EXERCISE A: Copy the rows exactly as they appear, from the start of the rows through the line with "Tap the home", including that line.

● ● ●

Department spokesman Dean Fischer said no agenda has been set for the meetings Sadat will have with President Reagan and other members of the Administration next Wednesday and Thursday. But he said he assumed bilateral relations and the next step in the Camp David process will be high on the list of topics covered.

Fischer maintained that the Reagan Administration still supports the Camp David process, although, he said, it is not “wedded” to the approach used by the Carter Administration. He quickly explained that, for example, this means that Secretary of State Alexander Haig has not decided whether to employ a single negotiator as the Carter Administration did when it sent first Robert Strauss and later Sol Linowitz to the Middle East to represent the U.S. in the autonomy negotiations.

OUTLINES U.S. QUEST IN MIDEAST

Meanwhile, Haig, at a closed session of the Senate Armed Forces Committee, barely mentioned the Middle East in his prepared testimony which stressed that foreign and defense policy “are inextricably linked.” According to the text released by the State Department, Haig repeated that the U.S. “is seeking to bring an end to the current tension in Lebanon, to build upon the breakthrough of Camp David and, in general, to ameliorate the impasse between Israel and the Arab states.”

He said the U.S. recognizes the need to “pursue these efforts in parallel with the strategy to counter the Soviets.” On this, Haig said, the U.S. is seeking a “strategic consensus among our friends (in the Persian Gulf area) directed toward the common Soviet threat.” He said that the U.S. is trying to “convince” these countries that it is a “reliable and capable security partner.”

● ● ●

EXERCISE B:
Answer these from the article on U.S. Middle East policy:
(i) On which days are Sadat's meetings with President Reagan and the Administration scheduled?
(ii) Which two people did the Carter Administration send as negotiators?
(iii) Before which committee did Haig testify in closed session?

● ● ●

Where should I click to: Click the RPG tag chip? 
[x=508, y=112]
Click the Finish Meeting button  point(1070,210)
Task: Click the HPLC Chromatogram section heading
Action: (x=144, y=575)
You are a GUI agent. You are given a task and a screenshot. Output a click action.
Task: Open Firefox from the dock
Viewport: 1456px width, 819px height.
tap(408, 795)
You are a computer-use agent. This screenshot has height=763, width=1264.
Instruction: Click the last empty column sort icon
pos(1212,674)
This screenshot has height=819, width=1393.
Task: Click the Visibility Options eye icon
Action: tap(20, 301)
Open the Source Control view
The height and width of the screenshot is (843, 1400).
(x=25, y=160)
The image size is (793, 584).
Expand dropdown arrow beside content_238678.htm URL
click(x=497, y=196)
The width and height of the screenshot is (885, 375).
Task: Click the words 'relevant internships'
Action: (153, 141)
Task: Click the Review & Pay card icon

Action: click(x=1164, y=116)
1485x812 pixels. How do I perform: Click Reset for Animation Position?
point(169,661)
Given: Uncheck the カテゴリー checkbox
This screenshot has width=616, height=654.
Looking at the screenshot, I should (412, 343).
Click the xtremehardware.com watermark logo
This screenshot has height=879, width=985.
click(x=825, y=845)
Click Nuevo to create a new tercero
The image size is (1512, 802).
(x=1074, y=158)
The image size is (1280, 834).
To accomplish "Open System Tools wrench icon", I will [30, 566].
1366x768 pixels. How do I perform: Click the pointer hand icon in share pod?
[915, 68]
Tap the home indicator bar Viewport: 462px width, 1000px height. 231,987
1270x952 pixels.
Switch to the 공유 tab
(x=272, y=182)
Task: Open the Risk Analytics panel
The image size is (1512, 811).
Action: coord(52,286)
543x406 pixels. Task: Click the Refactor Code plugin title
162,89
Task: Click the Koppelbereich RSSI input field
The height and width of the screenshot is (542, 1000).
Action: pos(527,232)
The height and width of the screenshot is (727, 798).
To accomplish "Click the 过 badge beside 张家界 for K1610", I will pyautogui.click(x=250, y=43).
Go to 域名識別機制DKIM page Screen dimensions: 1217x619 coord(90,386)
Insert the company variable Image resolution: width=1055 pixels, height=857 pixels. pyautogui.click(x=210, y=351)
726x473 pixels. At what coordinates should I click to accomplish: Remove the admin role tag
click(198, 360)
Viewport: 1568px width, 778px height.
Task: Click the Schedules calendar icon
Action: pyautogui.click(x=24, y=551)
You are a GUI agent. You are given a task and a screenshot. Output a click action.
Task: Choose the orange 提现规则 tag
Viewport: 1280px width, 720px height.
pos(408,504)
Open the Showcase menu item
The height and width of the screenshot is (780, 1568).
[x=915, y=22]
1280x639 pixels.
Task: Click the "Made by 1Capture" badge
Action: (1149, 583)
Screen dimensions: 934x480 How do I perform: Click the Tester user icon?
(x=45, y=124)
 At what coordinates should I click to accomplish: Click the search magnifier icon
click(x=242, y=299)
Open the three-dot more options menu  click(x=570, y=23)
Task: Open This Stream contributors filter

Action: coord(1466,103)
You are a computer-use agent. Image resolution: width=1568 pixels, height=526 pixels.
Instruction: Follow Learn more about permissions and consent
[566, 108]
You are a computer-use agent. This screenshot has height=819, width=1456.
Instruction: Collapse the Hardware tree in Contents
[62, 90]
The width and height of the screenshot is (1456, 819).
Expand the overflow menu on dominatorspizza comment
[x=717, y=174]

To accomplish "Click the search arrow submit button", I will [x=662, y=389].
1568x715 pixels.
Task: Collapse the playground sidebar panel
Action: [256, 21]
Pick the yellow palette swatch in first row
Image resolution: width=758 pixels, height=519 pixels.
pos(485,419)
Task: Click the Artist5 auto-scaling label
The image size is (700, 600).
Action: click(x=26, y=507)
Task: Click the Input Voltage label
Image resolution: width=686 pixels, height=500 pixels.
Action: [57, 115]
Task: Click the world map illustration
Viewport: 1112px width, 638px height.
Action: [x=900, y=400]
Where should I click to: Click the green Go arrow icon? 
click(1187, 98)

● ● ●

WORKED SOLUTION A:
Where should I click to: Click the RPG tag chip? 
[x=508, y=112]
Click the Finish Meeting button  point(1070,210)
Task: Click the HPLC Chromatogram section heading
Action: (x=144, y=575)
You are a GUI agent. You are given a task and a screenshot. Output a click action.
Task: Open Firefox from the dock
Viewport: 1456px width, 819px height.
tap(408, 795)
You are a computer-use agent. This screenshot has height=763, width=1264.
Instruction: Click the last empty column sort icon
pos(1212,674)
This screenshot has height=819, width=1393.
Task: Click the Visibility Options eye icon
Action: tap(20, 301)
Open the Source Control view
The height and width of the screenshot is (843, 1400).
(x=25, y=160)
The image size is (793, 584).
Expand dropdown arrow beside content_238678.htm URL
click(x=497, y=196)
The width and height of the screenshot is (885, 375).
Task: Click the words 'relevant internships'
Action: (153, 141)
Task: Click the Review & Pay card icon

Action: click(x=1164, y=116)
1485x812 pixels. How do I perform: Click Reset for Animation Position?
point(169,661)
Given: Uncheck the カテゴリー checkbox
This screenshot has width=616, height=654.
Looking at the screenshot, I should (412, 343).
Click the xtremehardware.com watermark logo
This screenshot has height=879, width=985.
click(x=825, y=845)
Click Nuevo to create a new tercero
The image size is (1512, 802).
(x=1074, y=158)
The image size is (1280, 834).
To accomplish "Open System Tools wrench icon", I will [30, 566].
1366x768 pixels. How do I perform: Click the pointer hand icon in share pod?
[915, 68]
Tap the home indicator bar Viewport: 462px width, 1000px height. 231,987

WORKED SOLUTION B:
(i) Next Wednesday and Thursday
(ii) Robert Strauss and Sol Linowitz
(iii) The Senate Armed Forces Committee